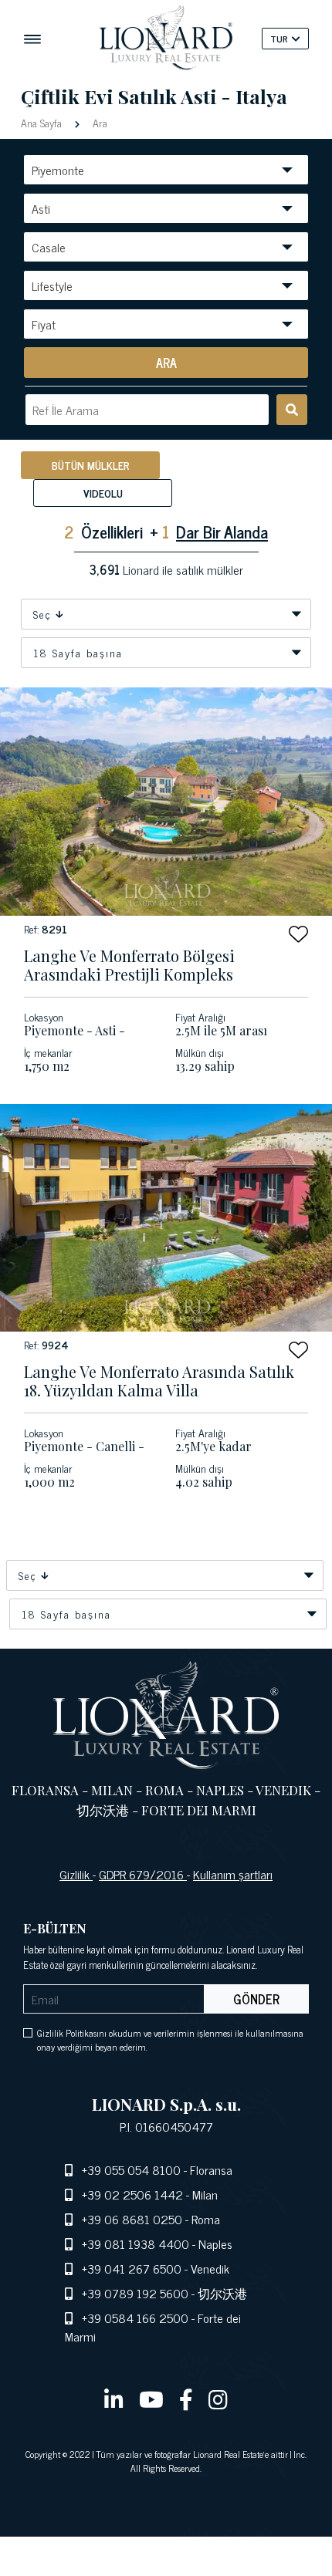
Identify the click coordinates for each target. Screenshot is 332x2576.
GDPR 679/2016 (143, 1874)
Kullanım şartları (233, 1874)
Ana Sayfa (43, 122)
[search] (291, 409)
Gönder (256, 1999)
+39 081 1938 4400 (135, 2243)
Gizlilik (76, 1874)
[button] (298, 934)
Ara (98, 122)
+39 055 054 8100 (131, 2169)
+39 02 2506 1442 (132, 2194)
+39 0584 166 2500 (135, 2318)
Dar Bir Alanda (222, 531)
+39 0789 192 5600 (135, 2293)
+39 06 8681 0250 (132, 2219)
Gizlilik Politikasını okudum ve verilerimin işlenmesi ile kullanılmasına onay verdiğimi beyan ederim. (170, 2040)
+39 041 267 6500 (132, 2268)
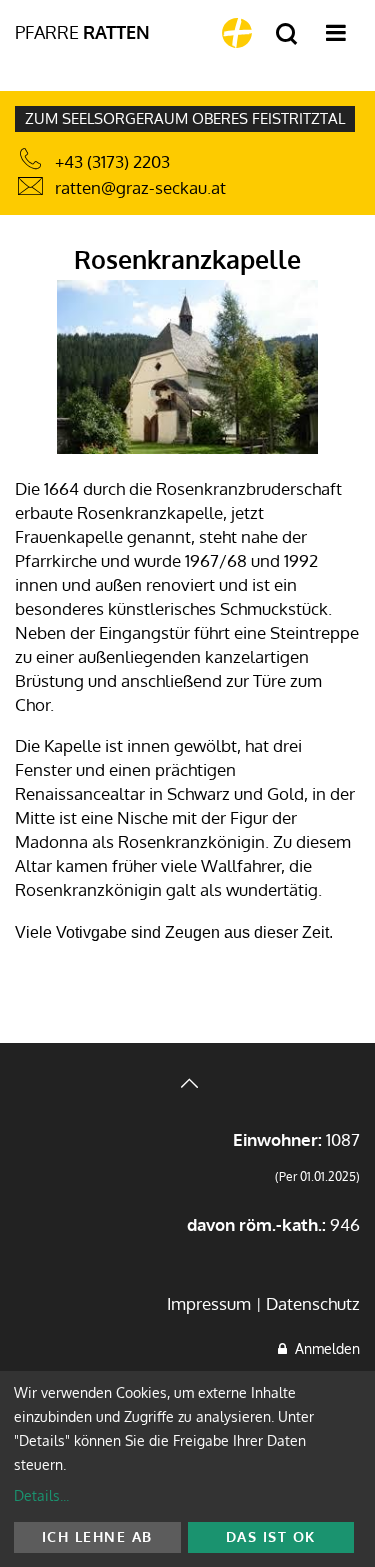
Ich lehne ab (97, 1536)
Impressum (209, 1303)
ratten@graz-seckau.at (140, 187)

• [What you need to do] In the material above, find every line with the word "Gizlilik" and show it.

• [Answer space]
Gizlilik (76, 1874)
Gizlilik Politikasını okudum ve verilerimin işlenmesi ile kullanılmasına onay verdiğimi beyan ederim. (170, 2040)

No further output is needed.